- **Collection entries**:
============
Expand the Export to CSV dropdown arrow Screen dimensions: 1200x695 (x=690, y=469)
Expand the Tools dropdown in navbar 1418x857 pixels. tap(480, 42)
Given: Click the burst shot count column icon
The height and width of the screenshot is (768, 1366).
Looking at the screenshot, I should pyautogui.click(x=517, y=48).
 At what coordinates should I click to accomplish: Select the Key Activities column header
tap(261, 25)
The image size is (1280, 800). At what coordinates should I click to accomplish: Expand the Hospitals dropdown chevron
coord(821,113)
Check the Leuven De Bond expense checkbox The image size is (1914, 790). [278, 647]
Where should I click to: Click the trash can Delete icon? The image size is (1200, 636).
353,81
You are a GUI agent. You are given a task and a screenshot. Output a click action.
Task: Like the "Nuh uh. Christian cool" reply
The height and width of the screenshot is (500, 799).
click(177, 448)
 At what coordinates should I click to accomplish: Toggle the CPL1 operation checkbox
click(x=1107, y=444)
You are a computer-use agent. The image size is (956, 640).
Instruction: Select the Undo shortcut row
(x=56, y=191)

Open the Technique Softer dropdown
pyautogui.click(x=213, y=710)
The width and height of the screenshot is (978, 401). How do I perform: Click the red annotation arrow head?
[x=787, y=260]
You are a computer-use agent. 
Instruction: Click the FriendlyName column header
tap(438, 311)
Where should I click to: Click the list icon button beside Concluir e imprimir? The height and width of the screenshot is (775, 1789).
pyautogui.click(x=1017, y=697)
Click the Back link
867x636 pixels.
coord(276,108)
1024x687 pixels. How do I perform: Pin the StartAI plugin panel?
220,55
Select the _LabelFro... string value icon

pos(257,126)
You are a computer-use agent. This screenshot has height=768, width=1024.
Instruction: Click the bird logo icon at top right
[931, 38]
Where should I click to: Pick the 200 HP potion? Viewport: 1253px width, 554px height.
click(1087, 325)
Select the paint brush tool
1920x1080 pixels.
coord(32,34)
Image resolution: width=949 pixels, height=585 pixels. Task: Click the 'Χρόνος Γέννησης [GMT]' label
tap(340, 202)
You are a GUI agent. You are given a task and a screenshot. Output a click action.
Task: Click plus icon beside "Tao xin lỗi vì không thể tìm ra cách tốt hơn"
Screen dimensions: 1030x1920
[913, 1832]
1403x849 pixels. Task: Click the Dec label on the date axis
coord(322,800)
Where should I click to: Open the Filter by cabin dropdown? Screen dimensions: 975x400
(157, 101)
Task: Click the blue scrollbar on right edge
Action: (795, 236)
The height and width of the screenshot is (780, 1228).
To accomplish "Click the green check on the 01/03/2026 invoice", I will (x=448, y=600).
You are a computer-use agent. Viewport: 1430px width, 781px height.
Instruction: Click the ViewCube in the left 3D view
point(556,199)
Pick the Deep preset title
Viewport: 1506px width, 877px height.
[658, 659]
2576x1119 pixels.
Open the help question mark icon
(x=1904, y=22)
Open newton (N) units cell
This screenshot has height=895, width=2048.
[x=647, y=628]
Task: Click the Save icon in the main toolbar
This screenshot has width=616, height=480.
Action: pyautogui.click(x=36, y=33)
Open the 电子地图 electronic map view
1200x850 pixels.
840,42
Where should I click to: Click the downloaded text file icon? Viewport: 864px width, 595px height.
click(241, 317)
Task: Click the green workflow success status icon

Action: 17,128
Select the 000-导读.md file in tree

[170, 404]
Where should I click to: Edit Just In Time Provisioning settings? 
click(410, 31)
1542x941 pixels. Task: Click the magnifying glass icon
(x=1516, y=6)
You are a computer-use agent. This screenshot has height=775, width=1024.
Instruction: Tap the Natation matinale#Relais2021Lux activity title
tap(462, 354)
============
- **Aim of the exercise**:
Return all of the records above word for word, with nothing changed, added, or left out.

- **The output**:
Expand the Export to CSV dropdown arrow Screen dimensions: 1200x695 (x=690, y=469)
Expand the Tools dropdown in navbar 1418x857 pixels. tap(480, 42)
Given: Click the burst shot count column icon
The height and width of the screenshot is (768, 1366).
Looking at the screenshot, I should pyautogui.click(x=517, y=48).
 At what coordinates should I click to accomplish: Select the Key Activities column header
tap(261, 25)
The image size is (1280, 800). At what coordinates should I click to accomplish: Expand the Hospitals dropdown chevron
coord(821,113)
Check the Leuven De Bond expense checkbox The image size is (1914, 790). [278, 647]
Where should I click to: Click the trash can Delete icon? The image size is (1200, 636).
353,81
You are a GUI agent. You are given a task and a screenshot. Output a click action.
Task: Like the "Nuh uh. Christian cool" reply
The height and width of the screenshot is (500, 799).
click(177, 448)
 At what coordinates should I click to accomplish: Toggle the CPL1 operation checkbox
click(x=1107, y=444)
You are a computer-use agent. The image size is (956, 640).
Instruction: Select the Undo shortcut row
(x=56, y=191)

Open the Technique Softer dropdown
pyautogui.click(x=213, y=710)
The width and height of the screenshot is (978, 401). How do I perform: Click the red annotation arrow head?
[x=787, y=260]
You are a computer-use agent. 
Instruction: Click the FriendlyName column header
tap(438, 311)
Where should I click to: Click the list icon button beside Concluir e imprimir? The height and width of the screenshot is (775, 1789).
pyautogui.click(x=1017, y=697)
Click the Back link
867x636 pixels.
coord(276,108)
1024x687 pixels. How do I perform: Pin the StartAI plugin panel?
220,55
Select the _LabelFro... string value icon

pos(257,126)
You are a computer-use agent. This screenshot has height=768, width=1024.
Instruction: Click the bird logo icon at top right
[931, 38]
Where should I click to: Pick the 200 HP potion? Viewport: 1253px width, 554px height.
click(1087, 325)
Select the paint brush tool
1920x1080 pixels.
coord(32,34)
Image resolution: width=949 pixels, height=585 pixels. Task: Click the 'Χρόνος Γέννησης [GMT]' label
tap(340, 202)
You are a GUI agent. You are given a task and a screenshot. Output a click action.
Task: Click plus icon beside "Tao xin lỗi vì không thể tìm ra cách tốt hơn"
Screen dimensions: 1030x1920
[913, 1832]
1403x849 pixels. Task: Click the Dec label on the date axis
coord(322,800)
Where should I click to: Open the Filter by cabin dropdown? Screen dimensions: 975x400
(157, 101)
Task: Click the blue scrollbar on right edge
Action: (795, 236)
The height and width of the screenshot is (780, 1228).
To accomplish "Click the green check on the 01/03/2026 invoice", I will (x=448, y=600).
You are a computer-use agent. Viewport: 1430px width, 781px height.
Instruction: Click the ViewCube in the left 3D view
point(556,199)
Pick the Deep preset title
Viewport: 1506px width, 877px height.
[658, 659]
2576x1119 pixels.
Open the help question mark icon
(x=1904, y=22)
Open newton (N) units cell
This screenshot has height=895, width=2048.
[x=647, y=628]
Task: Click the Save icon in the main toolbar
This screenshot has width=616, height=480.
Action: pyautogui.click(x=36, y=33)
Open the 电子地图 electronic map view
1200x850 pixels.
840,42
Where should I click to: Click the downloaded text file icon? Viewport: 864px width, 595px height.
click(241, 317)
Task: Click the green workflow success status icon

Action: 17,128
Select the 000-导读.md file in tree

[170, 404]
Where should I click to: Edit Just In Time Provisioning settings? 
click(410, 31)
1542x941 pixels. Task: Click the magnifying glass icon
(x=1516, y=6)
You are a computer-use agent. This screenshot has height=775, width=1024.
Instruction: Tap the Natation matinale#Relais2021Lux activity title
tap(462, 354)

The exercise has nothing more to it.